For a couple of months in 1971, Bruce Springsteen built a band unlike anything seen on the Jersey Shore before.  The band was called Dr. Zoom and the Sonic Boom.  Many people consider it to be a transitional band for Springsteen, who was moving away from the heavy metal sound of Steel Mill and towards the type of music the E-Street Band would later play.

What made Dr. Zoom and the Sonic Boom so different was that the band was huge.  At any given time there would be between 15-20 people on stage.  The band’s roster read off like a who’s who of Asbury Park music.  In addition to Springsteen, there was Steven Van Zandt on guitar, Vini Lopez and Bobby Williams on drums, David Sancious played keyboards, Danny Federici on organ, Southside Johnny played harmonica and a whole assortment of people were involved in the Zoom Choir.  It didn’t really matter if you played an instrument or not, there was a spot for you in Dr. Zoom and the Sonic Boom.

“It was a fun thing,” recalled David Sancious.  “I think that was a kind of maybe inspired by or had something to do with bands like Leon Russell and the Shelter People or Mad Dog and Englishmen.  That whole Delany & Bonnie and Friends period.  There was this whole group of large ensemble things with 12-15 people in the band - that energy, you know, I think that was his idea to put something together like that.”

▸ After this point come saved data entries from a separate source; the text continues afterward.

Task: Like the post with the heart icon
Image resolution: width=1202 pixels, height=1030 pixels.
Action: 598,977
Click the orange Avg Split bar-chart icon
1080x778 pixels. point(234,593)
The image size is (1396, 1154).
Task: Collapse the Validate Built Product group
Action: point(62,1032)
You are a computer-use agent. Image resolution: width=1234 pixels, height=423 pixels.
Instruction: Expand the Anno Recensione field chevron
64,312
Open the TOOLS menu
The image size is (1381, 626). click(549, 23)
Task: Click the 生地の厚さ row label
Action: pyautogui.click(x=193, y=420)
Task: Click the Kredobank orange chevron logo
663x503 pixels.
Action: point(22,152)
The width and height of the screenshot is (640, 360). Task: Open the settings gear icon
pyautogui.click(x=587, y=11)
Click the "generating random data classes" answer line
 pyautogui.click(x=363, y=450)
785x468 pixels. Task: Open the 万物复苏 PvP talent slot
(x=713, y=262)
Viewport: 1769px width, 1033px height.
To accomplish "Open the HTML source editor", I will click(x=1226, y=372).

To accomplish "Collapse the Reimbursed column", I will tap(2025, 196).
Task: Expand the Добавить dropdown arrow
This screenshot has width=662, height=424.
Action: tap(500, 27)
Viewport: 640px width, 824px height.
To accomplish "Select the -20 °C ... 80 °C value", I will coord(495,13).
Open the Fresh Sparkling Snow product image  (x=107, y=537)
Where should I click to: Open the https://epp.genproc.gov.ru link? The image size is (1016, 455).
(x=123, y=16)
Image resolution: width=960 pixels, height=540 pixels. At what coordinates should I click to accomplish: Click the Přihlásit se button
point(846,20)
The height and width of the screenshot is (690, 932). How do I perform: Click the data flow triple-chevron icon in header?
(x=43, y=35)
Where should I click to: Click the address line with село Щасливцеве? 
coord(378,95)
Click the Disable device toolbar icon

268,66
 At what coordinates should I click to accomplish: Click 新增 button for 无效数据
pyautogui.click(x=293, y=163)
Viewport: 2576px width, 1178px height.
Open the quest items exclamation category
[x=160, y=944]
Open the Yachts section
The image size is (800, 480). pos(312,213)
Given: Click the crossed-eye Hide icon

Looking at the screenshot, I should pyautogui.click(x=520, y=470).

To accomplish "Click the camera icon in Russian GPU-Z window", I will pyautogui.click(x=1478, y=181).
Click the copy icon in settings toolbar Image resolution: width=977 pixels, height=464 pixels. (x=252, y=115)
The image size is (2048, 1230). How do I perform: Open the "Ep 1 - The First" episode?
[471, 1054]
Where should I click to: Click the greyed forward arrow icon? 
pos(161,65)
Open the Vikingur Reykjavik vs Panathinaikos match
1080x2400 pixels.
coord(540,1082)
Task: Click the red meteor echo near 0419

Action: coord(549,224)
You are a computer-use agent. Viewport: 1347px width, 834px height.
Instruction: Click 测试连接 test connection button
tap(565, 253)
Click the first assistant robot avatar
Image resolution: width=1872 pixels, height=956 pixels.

Bruce Springsteen has always been thought of as the ultimate professional.  He’s looked at as a very intense artist, someone that takes his music very seriously.  But with Dr. Zoom, Bruce was able to just grab a guitar and have some fun.  Band members showed up in costumes, members of the road crew sat at a table on the side of the stage and play Monopoly all night long and the crowd loved every minute of it.

David Sancious used to come to the shows dressed as a cab driver.  “That was my thing, I’d show up with the work coveralls, some sneakers, and a cab driver’s hat,” recalled Sancious.

It was definitely a strange experience to say the least.  Strange and rare because the band only played a handful of shows.  They practiced far more than they ever played on stage.  “We didn’t have a huge catalogue of music,” said Sancious.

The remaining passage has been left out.